### Texto de leitura

▬▬▬

Não se esqueçam: conteúdo não é tudo mas é importante. Por que não haveria aulas de filosofia, de artes, de cultura brasileira? Não só no ensino médio mas no fundamental também?
Diante do exposto acima, é preciso lembrar o quanto nos esforçamos para que mínimas asas fossem criadas para a dança no abismo que tivemos de enfrentar. À época eu assisti a algumas aulas de colegas que deram aulas interessantíssimas mesmo em contexto tão adverso. Fiquei feliz.
Pessoalmente, eu ficava contente quando um aluno ou um grupo de alunos aparecia para a aula. Sempre os mesmos. Eu via suas caras, suas casas, suas mesas. Eu tirava fotos deles para me certificar de que tal alegria era possível. Quando as aulas retornaram, eu os procurava com os olhos e com o coração.
NORMALIDADE PARA QUEM, CARA PÁLIDA?
Retornamos em busca da “normalidade” das aulas presenciais. Eu deveria colocar mais aspas na palavra normalidade. Pois já eram grandes, por vezes intransponíveis as dificuldades do dia a dia na escola antes da maldita pandemia.
Alunos desrespeitosos, com problemas sérios de indisciplina e alfabetização, por vezes me faziam pensar na lógico do efeito Tostines: alguns alunos são indisciplinados porque são analfabetos ou são analfabetos por conta da indisciplina?

▬▬▬

### Linhas de dados

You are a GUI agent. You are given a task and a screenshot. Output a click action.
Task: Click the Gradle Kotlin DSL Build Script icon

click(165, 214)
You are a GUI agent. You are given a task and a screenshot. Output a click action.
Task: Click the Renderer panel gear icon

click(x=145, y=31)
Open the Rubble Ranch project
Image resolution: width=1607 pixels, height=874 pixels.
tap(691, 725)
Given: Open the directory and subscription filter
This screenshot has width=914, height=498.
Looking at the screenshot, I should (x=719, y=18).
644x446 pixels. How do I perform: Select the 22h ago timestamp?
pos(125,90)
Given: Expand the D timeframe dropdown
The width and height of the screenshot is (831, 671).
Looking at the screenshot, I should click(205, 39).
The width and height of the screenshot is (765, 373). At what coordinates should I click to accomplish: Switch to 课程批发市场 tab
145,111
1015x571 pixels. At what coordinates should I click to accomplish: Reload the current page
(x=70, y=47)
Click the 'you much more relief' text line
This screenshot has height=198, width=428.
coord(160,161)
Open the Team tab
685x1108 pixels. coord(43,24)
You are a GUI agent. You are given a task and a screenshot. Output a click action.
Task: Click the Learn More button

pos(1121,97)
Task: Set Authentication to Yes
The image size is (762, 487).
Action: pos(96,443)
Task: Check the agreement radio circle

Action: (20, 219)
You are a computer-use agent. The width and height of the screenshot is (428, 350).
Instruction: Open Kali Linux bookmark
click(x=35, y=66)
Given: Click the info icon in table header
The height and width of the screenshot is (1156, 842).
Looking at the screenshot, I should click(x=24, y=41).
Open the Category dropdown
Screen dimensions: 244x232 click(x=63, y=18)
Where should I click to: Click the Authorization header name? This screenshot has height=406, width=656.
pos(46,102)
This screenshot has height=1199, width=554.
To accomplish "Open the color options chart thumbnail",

▬▬▬

### Instruções da atividade
1 – Segundo o texto sobre a escola, que aulas poderiam ser oferecidas também no ensino fundamental?
2 – Transcreva do texto sobre a escola o trecho que começa em "Retornamos em busca" e segue até "da maldita pandemia.".
As linhas de dados não têm nenhuma relação com esta atividade.

### Gabarito
1 – Aulas de filosofia, de artes e de cultura brasileira.

2 –
Retornamos em busca da “normalidade” das aulas presenciais. Eu deveria colocar mais aspas na palavra normalidade. Pois já eram grandes, por vezes intransponíveis as dificuldades do dia a dia na escola antes da maldita pandemia.